Search All of the Math Forum:
Views expressed in these public forums are not endorsed by
NCTM or The Math Forum.



Re: function of uniform probability
Posted:
Feb 10, 2009 8:52 PM


On Feb 10, 3:21 pm, Boris Gourévitch <bo...@SUSAUSPAMpi314.net> wrote: > Hi, >
Hi, I'm not entirely sure I understand your question, so if my reply doesn't make any sense then please ignore it.
> I'm working in signal processing and I would like to build a function > f(t) (t is time) defined on R+, bounded on [a,b], derivable
I'm wondering if you might mean "differentiable" rather than "derivable"...
> and which > verifies Probability(f(t) is in [c,d])=(dc), [c,d] being included in > [a,b].
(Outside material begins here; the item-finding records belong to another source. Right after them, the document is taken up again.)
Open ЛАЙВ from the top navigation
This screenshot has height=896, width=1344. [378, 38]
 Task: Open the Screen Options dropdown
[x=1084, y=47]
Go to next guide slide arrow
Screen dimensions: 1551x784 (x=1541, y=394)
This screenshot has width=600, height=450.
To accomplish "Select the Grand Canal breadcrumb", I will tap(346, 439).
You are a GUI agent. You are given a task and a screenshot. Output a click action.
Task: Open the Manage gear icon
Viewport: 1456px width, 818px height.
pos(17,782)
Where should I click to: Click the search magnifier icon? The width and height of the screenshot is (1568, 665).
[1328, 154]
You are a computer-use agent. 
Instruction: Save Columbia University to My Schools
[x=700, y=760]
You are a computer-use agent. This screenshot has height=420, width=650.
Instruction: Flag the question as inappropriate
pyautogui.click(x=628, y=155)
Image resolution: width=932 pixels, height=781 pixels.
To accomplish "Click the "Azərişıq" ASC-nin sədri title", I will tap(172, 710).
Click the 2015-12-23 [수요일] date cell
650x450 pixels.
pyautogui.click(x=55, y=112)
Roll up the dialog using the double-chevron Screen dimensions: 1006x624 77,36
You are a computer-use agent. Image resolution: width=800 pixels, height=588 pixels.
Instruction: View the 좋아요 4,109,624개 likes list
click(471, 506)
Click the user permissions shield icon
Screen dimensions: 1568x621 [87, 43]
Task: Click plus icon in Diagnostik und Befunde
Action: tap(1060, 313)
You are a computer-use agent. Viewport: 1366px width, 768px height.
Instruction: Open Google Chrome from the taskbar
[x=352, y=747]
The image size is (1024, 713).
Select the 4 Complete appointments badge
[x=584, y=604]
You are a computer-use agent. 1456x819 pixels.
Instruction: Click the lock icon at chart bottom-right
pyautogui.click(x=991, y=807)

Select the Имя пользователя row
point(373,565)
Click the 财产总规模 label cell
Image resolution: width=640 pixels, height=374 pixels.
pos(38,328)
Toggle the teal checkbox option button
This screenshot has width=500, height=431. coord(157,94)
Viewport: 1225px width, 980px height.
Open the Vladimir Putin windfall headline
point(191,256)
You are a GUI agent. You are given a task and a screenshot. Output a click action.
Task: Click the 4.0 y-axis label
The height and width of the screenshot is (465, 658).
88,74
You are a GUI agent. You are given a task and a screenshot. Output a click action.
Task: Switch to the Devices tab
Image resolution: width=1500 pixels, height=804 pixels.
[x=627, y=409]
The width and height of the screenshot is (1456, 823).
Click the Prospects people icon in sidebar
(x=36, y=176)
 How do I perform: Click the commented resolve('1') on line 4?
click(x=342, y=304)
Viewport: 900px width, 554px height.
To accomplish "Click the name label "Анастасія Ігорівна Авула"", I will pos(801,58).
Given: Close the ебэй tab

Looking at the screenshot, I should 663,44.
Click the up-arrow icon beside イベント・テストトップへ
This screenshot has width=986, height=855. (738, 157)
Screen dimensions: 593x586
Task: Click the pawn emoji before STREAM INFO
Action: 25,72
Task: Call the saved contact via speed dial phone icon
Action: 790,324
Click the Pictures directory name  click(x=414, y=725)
Do you mean f(t) at a uniformly randomly chosen instant in time? I'm not sure it's logically possible to choose such an instant unless you constrain t to lie in a finite time interval  though you can sidestep this issue by using a periodic function. Also, probability is a number between zero and one, so I'm wondering if you mean the probability is *proportional* to d  c, rather than equal to it.
I'm guessing that your probability requirements are such that a sawtooth wave would work, except that's no good to you because it's not smooth. I don't see that a smooth bounded periodic function defined for all t > 0 is possible: f(t) will inevitably be biased towards the points of maximum and minimum when arbitrarily small intervals [c,d] are considered. For the same reason, I don't see that a smooth function defined over a finite timespan (with t chosen uniformly randomly from that timespan) will be possible either, except for the trivial case of a linear function. The only way I can see is to somehow contrive to have a maximum or minimum at every value within [a,b] (for some t) and make the limiting probability over t = 0 to t = T come right as T > infinity, if that's possible (I don't know if it is). But the probabilities wouldn't be right with t chosen from any finite time interval.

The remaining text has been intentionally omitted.